Few questions in emerging economies touch history, identity, and democracy as deeply as access to education. In both Belgium and Nigeria, educational infrastructure sits at the very heart of how we cultivate citizens, build communities, and shape national belonging across generations. Yet, when demand for quality education outstrips supply, governments face a critical crossroads: do they ration opportunity through protectionist policies, or do they expand capacity to build a more competitive workforce?

The debate witnessed this week in Belgium over restricting access to Dutch-language education in Brussels offers a profound, cautionary lesson for African policymakers, particularly in Nigeria. When public policy seeks to guard educational resources for a specific group rather than scaling them up for the collective good, it treats development as a zero-sum game. True economic diplomacy and sustainable growth dictate the opposite: success should invite expansion, not restriction.
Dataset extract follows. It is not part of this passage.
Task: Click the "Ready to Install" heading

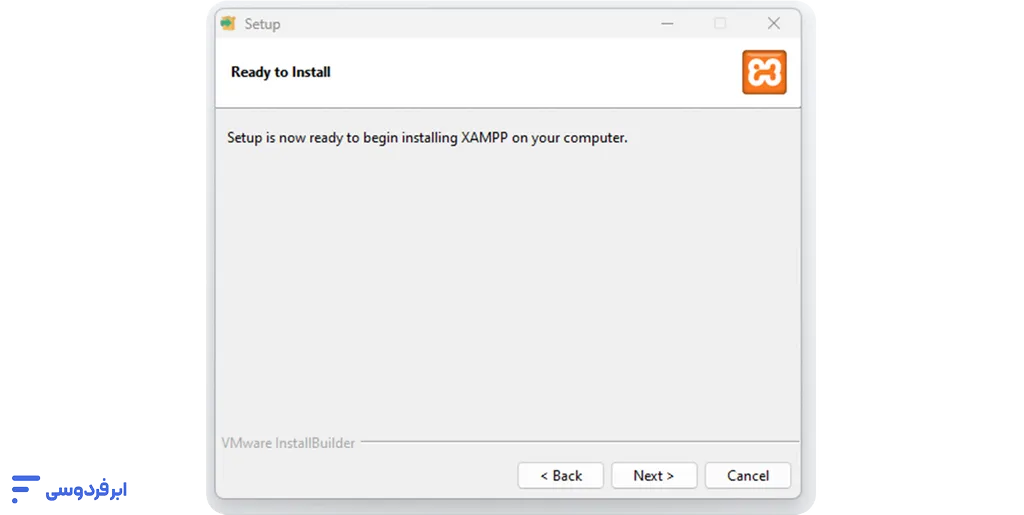Action: (281, 72)
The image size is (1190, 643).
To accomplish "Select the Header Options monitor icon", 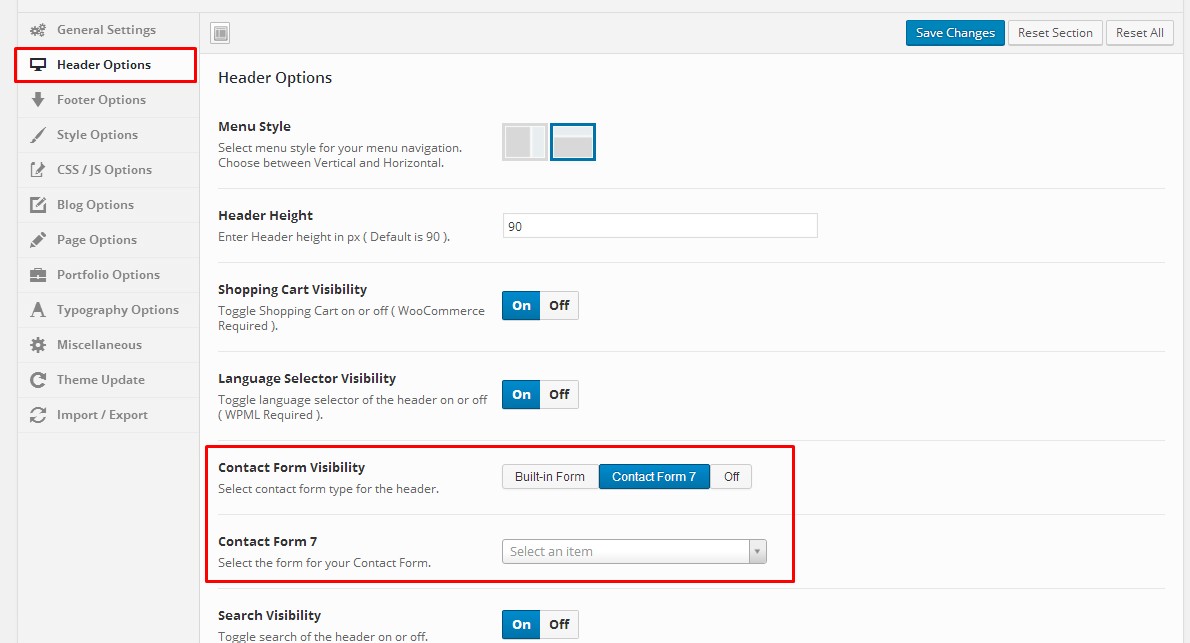I will click(x=38, y=64).
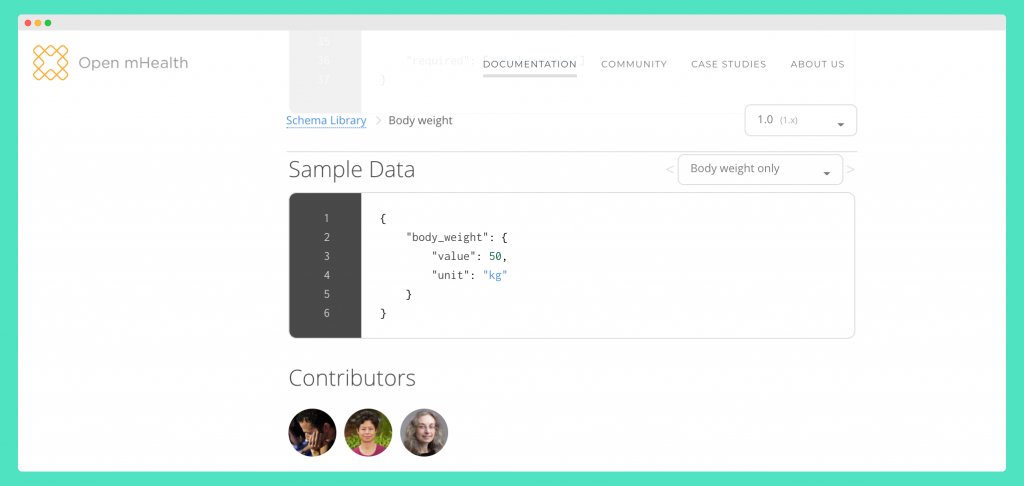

The traps of rationing opportunity

In Brussels, a proposal to reserve a greater proportion of school places exclusively for native Dutch-speaking families stems from a defensive reflex to protect cultural institutions. Acknowledging the historical struggle behind that identity is important, but we must ask a more vital public policy question: Is restricting access ever the wisest way to strengthen an educational system?

The answer is an emphatic no. The overwhelming demand for these schools from non-native, international, and francophone families is not a threat; it is a resounding validation of public policy success.

As a Nigeria-qualified teacher who later served as a Belgian municipal policymaker for almost two decades, the last six years of which was in social affairs, I have viewed this dynamic from multiple vantage points. My children passed through this system. Today, my grandson is being raised at home bilingually in Dutch and English. These experiences have long convinced me that inclusive, multilingual education is a quiet engine of economic competitiveness.

Decades ago, some naturalised African diaspora friends of mine relocated from Belgium to the United Kingdom, convinced that an English-only education would better prepare their children. Those of us who stayed, including those whose kids were born outside Belgium, saw our children gain native proficiency in Dutch, functional French, and a working knowledge of German, all while maintaining English at home. Today, in the global labour market, that linguistic dexterity is a massive competitive asset.

The Nigerian parallel: Education as an economic engine

This lesson hits incredibly close to home for Nigeria and the wider African continent. As we navigate the complexities of the African Continental Free Trade Area (AfCFTA) and seek to position our youth for global relevance, our educational policies must move away from the management of scarcity.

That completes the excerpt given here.